(DATASET)

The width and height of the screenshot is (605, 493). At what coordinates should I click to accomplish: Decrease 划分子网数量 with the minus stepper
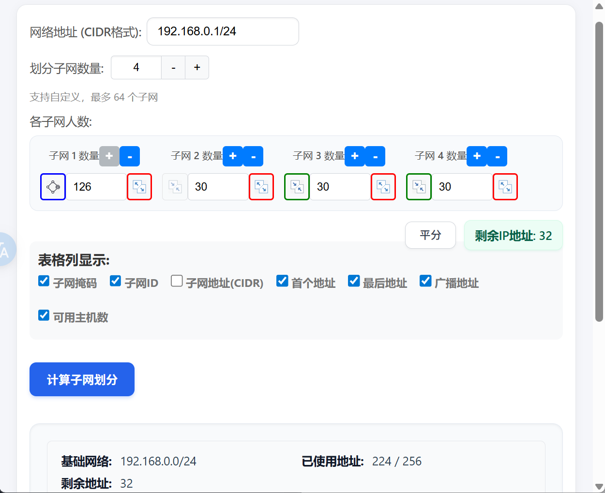(x=173, y=68)
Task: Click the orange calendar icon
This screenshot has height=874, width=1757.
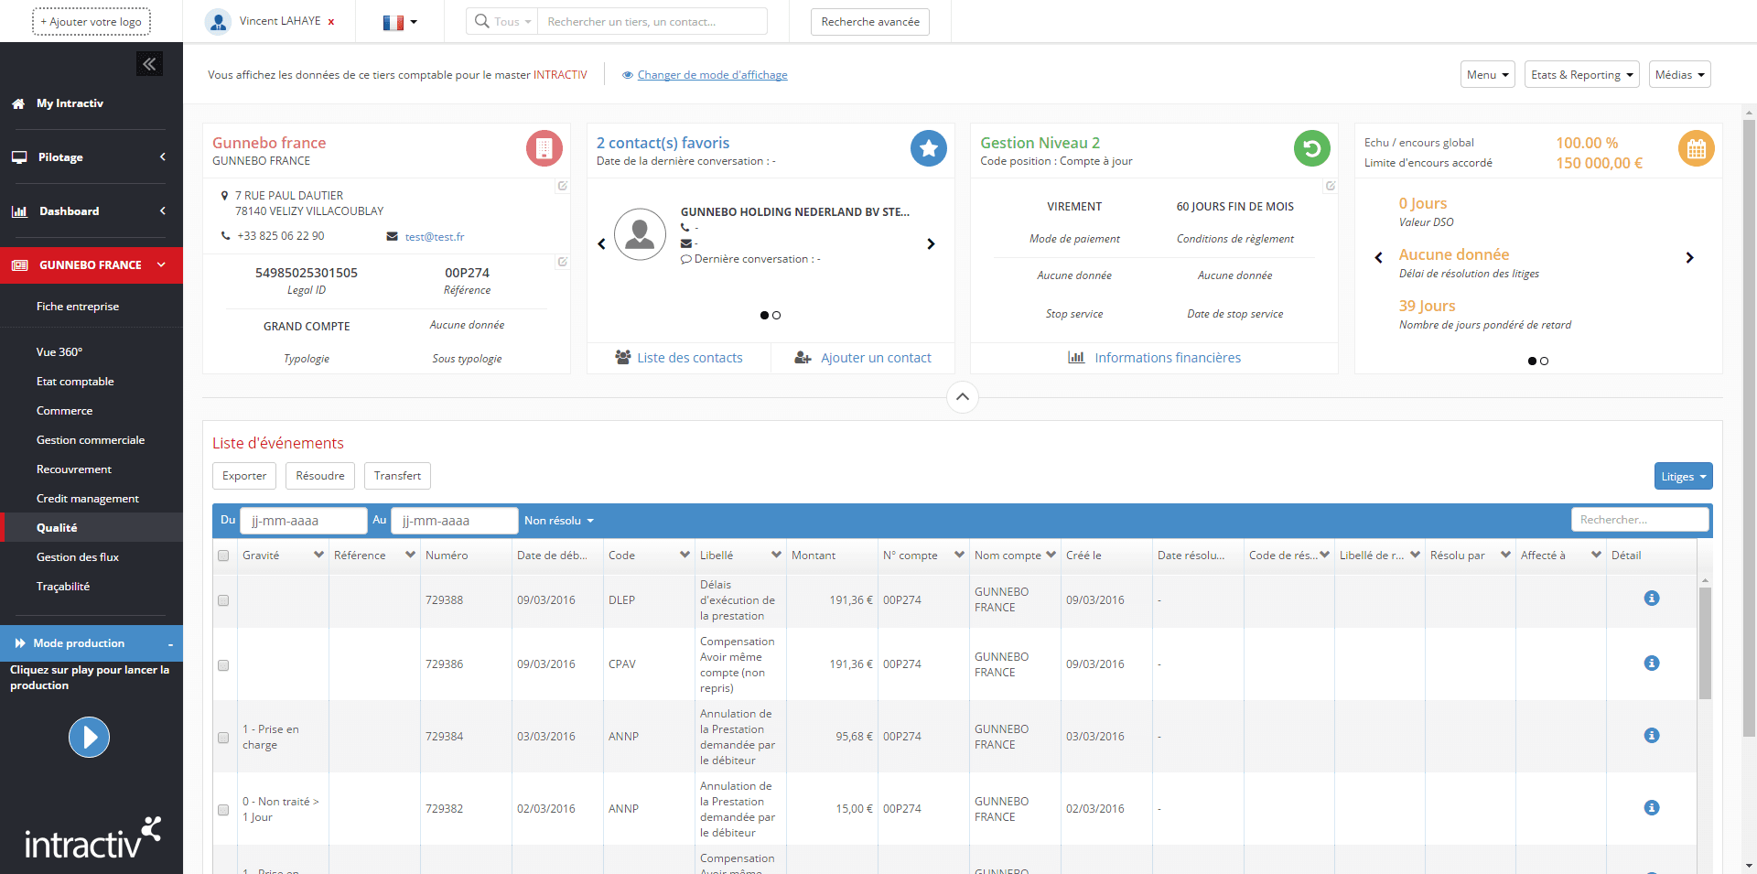Action: click(x=1696, y=148)

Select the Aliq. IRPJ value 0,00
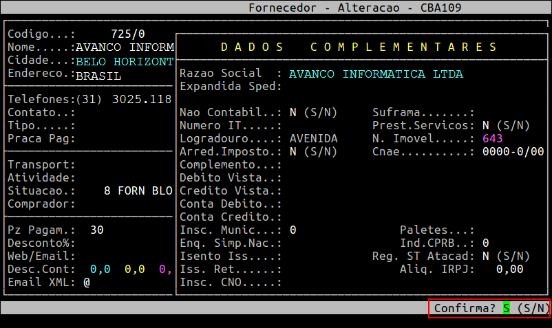[509, 270]
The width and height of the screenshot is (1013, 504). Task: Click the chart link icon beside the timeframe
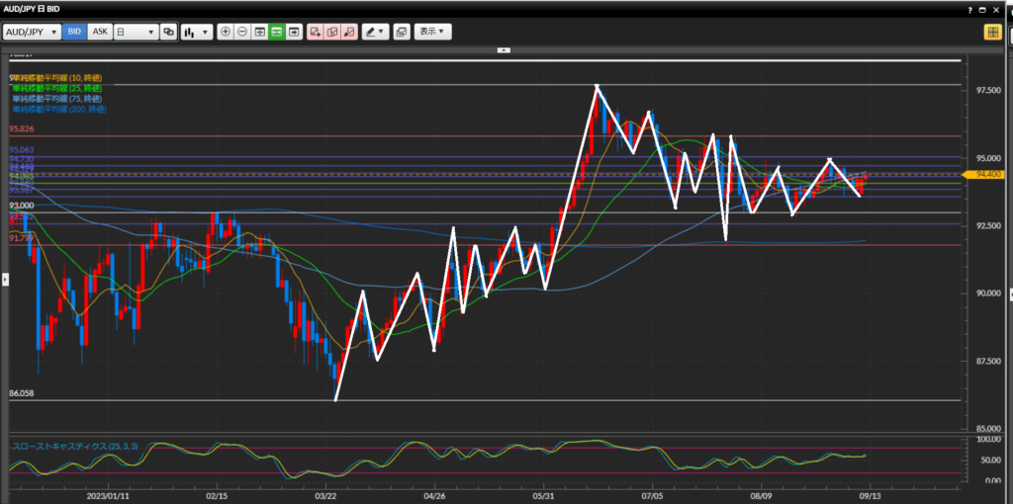(168, 32)
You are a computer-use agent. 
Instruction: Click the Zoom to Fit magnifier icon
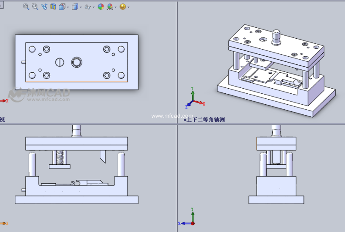(x=26, y=7)
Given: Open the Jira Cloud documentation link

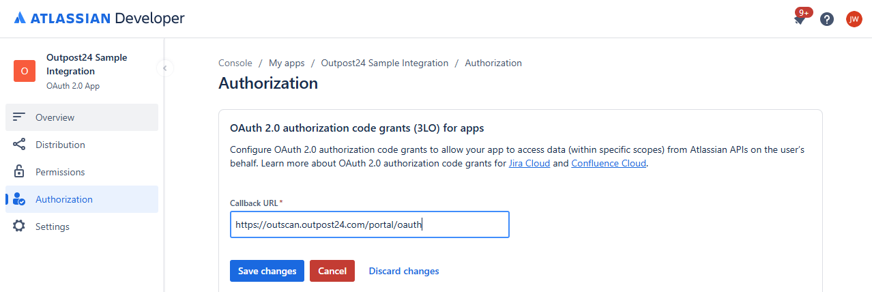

(End DATASET)

* _EXERCISE_
The response should repeat every entry above exactly and include none of the pictures.

* _TASK RESPONSE_
The width and height of the screenshot is (605, 493). At what coordinates should I click to accomplish: Decrease 划分子网数量 with the minus stepper
(x=173, y=68)
Task: Click the orange calendar icon
This screenshot has height=874, width=1757.
Action: click(x=1696, y=148)

Select the Aliq. IRPJ value 0,00
[509, 270]
The width and height of the screenshot is (1013, 504). Task: Click the chart link icon beside the timeframe
(168, 32)
You are a computer-use agent. 
Instruction: Click the Zoom to Fit magnifier icon
(x=26, y=7)
Given: Open the Jira Cloud documentation link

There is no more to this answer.